Scottie Sheffler slipped on the green jacket Sunday, because he played impenetrable golf for four days while the pack waited in vain for him to come back to it. He finished three strokes clear of a charging Rory McIlroy, whose 64 yesterday was too little, too late.
But Sheffler wasn't the guy who won the Masters.
He is golf's alpha dog so far in 2022, finishing atop the leaderboard Sunday for the fourth time so far this year.
But he wasn't the alpha dog of the weekend.
His rise has been startling to say the least, considering that three months ago he had yet to win a tournament as a PGA Tour professional.
But his rise was dwarfed at Augusta by that of another.
The guy who finished 47th, to be exact.
Who shot 13-over for the tournament, the worst Masters performance of his career by miles. Who shot 78-78 on the weekend, despite a perfect day for scoring on Sunday.
None of that mattered.
What mattered, see, was not the 47th-place finish. It was the word "finish."
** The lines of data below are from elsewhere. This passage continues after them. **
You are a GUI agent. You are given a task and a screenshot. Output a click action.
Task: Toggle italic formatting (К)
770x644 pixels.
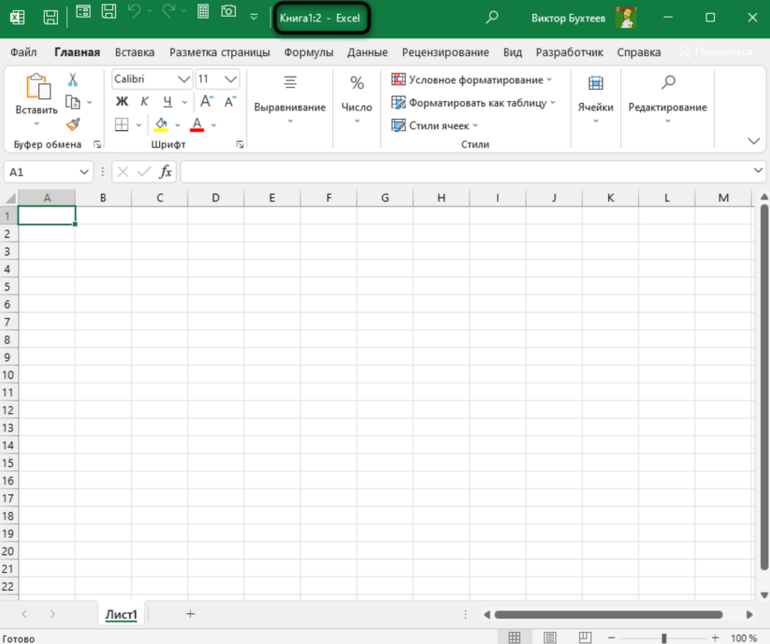coord(145,101)
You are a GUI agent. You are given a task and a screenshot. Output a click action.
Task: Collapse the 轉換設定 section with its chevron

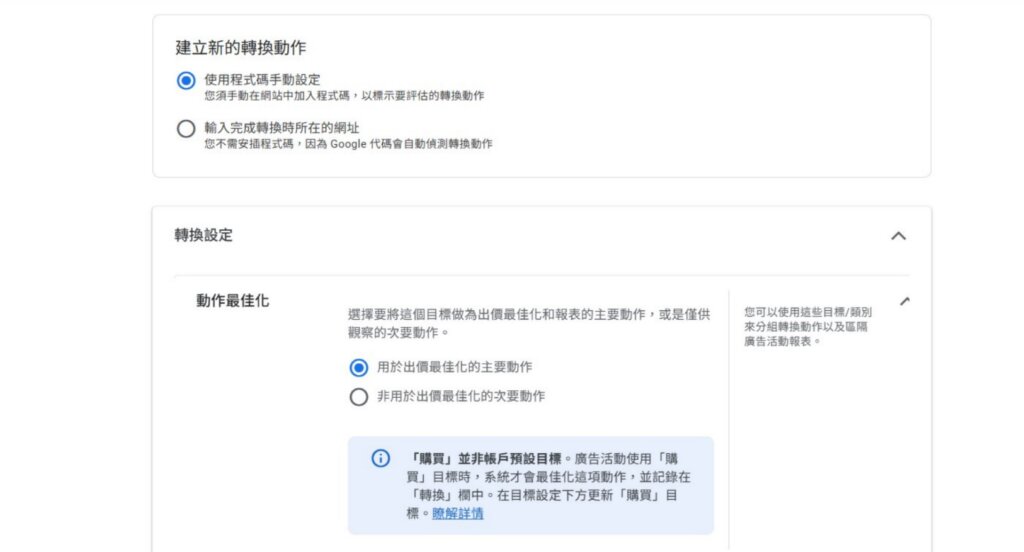click(898, 236)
The guy we're talking about is Tiger Woods of course, and he won the Masters because he finished four rounds in four days in a major. This sounds exceedingly modest until you remember what happened to him 14 months ago.
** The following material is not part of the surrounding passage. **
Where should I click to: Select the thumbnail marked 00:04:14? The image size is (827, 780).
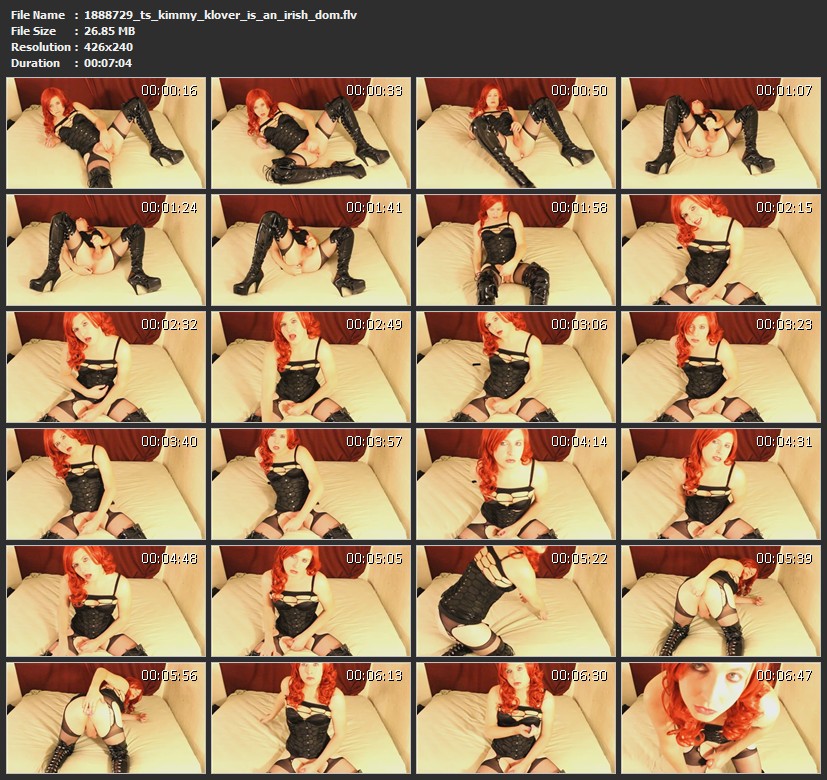pyautogui.click(x=514, y=483)
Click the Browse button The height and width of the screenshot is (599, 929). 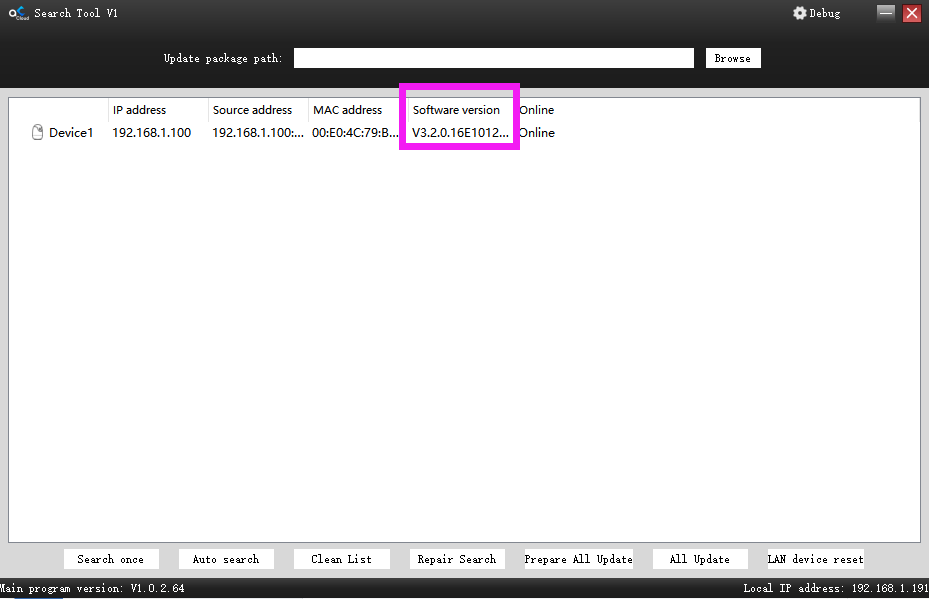[x=733, y=58]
What happened was the car he was driving left the road at high speed, rolled and crushed his right leg so badly doctors thought they might have to amputate it. Instead, they pinned it back together with enough hardware to set off metal detectors in Beirut. A lot of folks thought that was the end of him as a golfer; as recently as a month ago, even Woods himself wondered if playing the Masters was a pipe dream.
Once he decided to play, the same number of folks thought there was no way he'd make the cut -- or, if he did, that he would be able to play all four rounds. Among those folks was the guy driving this Blob.
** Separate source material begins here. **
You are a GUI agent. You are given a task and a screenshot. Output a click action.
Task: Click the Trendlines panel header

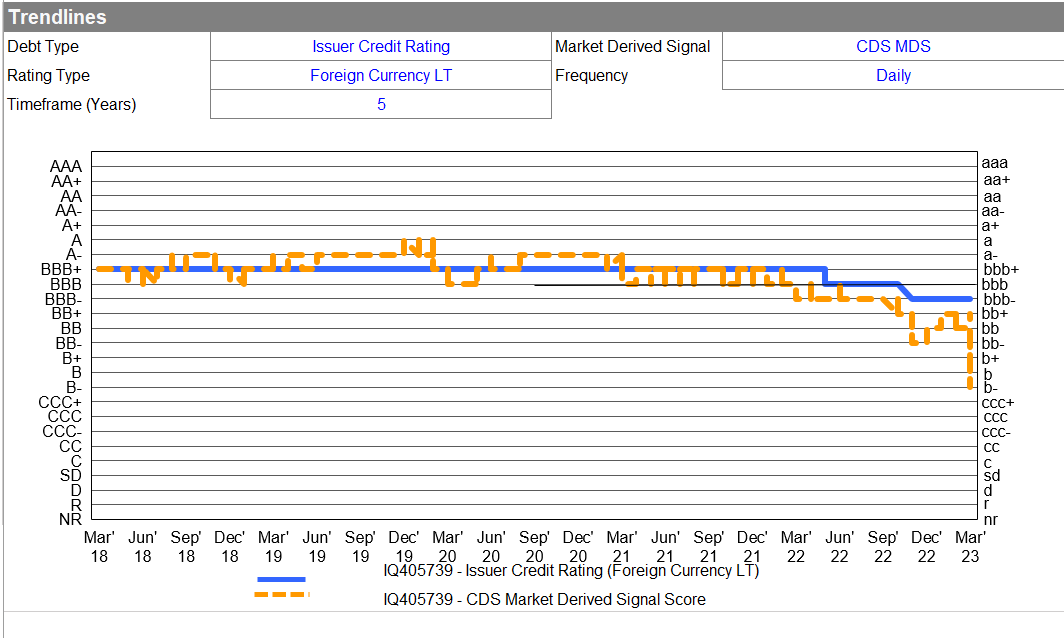tap(58, 17)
Of course, then he went out, shot 71-74 the first two rounds, and made the cut. He ran out of gas after that and finished on fumes, but he finished. For four days, on his metal-shop leg, he walked a course that has a lot more changes in elevation to it than you'd guess from watching on TV.
Nonetheless, he walked it. And played his shots. And finished what he started.
Now, he says he's planning on playing The Open at St. Andrews in July. And maybe the PGA next month and the U.S. Open in June, though he's not sure about those two.
I don't know about you. But at this point, I wouldn't put a dime down against him.